> 原文
* * *

学術発表

コーヒー抽出残渣の脱臭効果とメカニズムの推察に関する報告

環境科学会 2023年会にて発表

UCC上島珈琲株式会社は、「コーヒー抽出残渣の脱臭効果とメカニズムの推察」に関する研究を行いました。この研究成果は、環境科学会 2023年会(2023年9月7日~9月8日 神戸大学 鶴甲第2キャンパス)にて口頭発表しております。

発表年月日2023.9.7
英文標題Deodorizing Effects and Inferred Mechanisms of Coffee Grounds
和文標題コーヒー抽出残渣の脱臭効果とメカニズムの推察
発表者名中川真緒、岩井和也(UCC上島珈琲株式会社)
資料名
概要【背景・目的】
コーヒー抽出残渣(以下Coffee Grounds:CG)には脱臭効果があり、その効果のメカニズムは活性炭と同様、CG表面の細孔による物理吸着だと考えられてきたが、詳細は未解明であった。そこで本研究では、CGと活性炭の悪臭物質に対する吸着能を気体検知管法により比較評価した。さらに、CGの脱臭効果のメカニズムについて推察した。

【実験方法と結果】
1. 脱臭効果の評価
アクリルケース内に水溶液の悪臭物質(アンモニア・トリメチルアミン・イソ吉草酸)適量と抽出直後のCGもしくは活性炭0.5 gを置き、1時間後の悪臭物質濃度を気体検知管で測定した。CGは、これら悪臭物質に対し脱臭効果が見られ、特にアンモニアに対する脱臭効果に優れていた。更に、アンモニアの脱臭効果はCGの方が活性炭より有意に高く、コーヒーの品種別の比較ではアラビカ種の方がカネフォラ種より有意に高かった(p<0.05)。
次に、CGの水分量が脱臭効果に及ぼす影響を同様の実験で調査した。水分量を60%とおおよそ0%に調製したCGのアンモニア脱臭効果を比較した。その結果、水分量が高いほど脱臭効果が高い傾向だったが、水分量がおおよそ0%のCGも活性炭より脱臭効果が高かった。

2. 比表面積の測定と比較
CGの比表面積をガス吸着法で測定し、活性炭の比表面積と比較した。比表面積は活性炭の方がCGより約25,000倍大きかった。

* * *

> 提供データ
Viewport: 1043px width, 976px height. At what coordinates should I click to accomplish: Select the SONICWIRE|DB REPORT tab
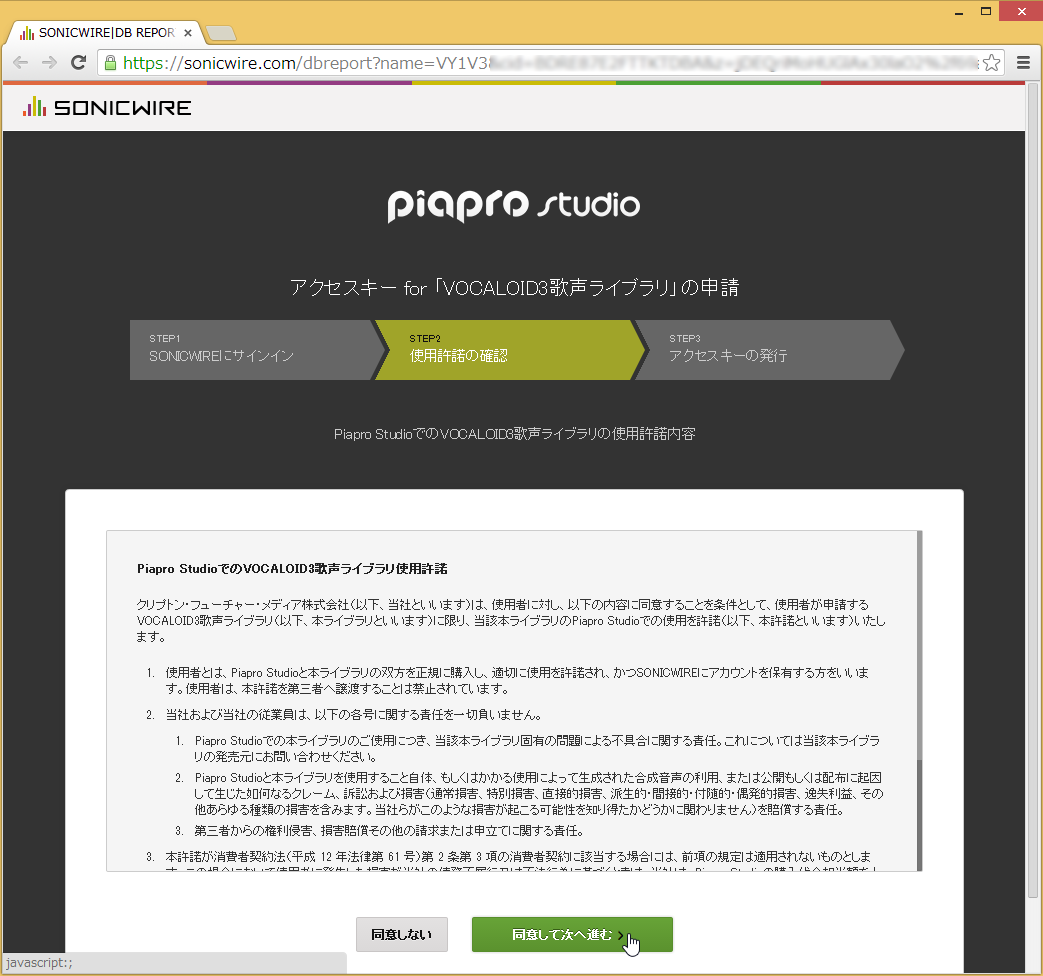100,32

* * *

> 課題
(a) コーヒー抽出残渣の報告では、比表面積は活性炭とCGでどれほど違ったか。
(b) コーヒー抽出残渣の報告を、最後の文の後から書き継ぐこと。

> 課題ごとの回答
(a) 活性炭の方がCGより約25,000倍大きかった。

(b)
3. 表面の観察
CGと活性炭の表面を電界放出型走査電子顕微鏡(以下FE-SEM)で観察した。活性炭では直径30~100 nmの微細孔が分布していたが、CGでは微細孔を観察できなかった。

4. メラノイジンの脱臭効果
CGからメラノイジンを抽出し、アンモニアに対する脱臭効果を評価した結果、アンモニア吸着効果が見られた。

【考察と今後】
アンモニアに対する脱臭効果はCGの方が活性炭より有意に高かった一方で、多孔性は活性炭の方がCGよりはるかに高かった。また、CG由来メラノイジンにはアンモニア脱臭効果があった。メラノイジンは主に食品に特有の成分のため、CGには存在するが、活性炭には存在しないと推察される。
以上の結果から、CGの脱臭効果のメカニズムには細孔による物理的吸着以外に複数の要素が関与しており、その一つとしてメラノイジンが考えられた。今後も引き続きCGの脱臭効果のメカニズム解明に取り組み、CGの新たな価値発見からアップサイクルに貢献する。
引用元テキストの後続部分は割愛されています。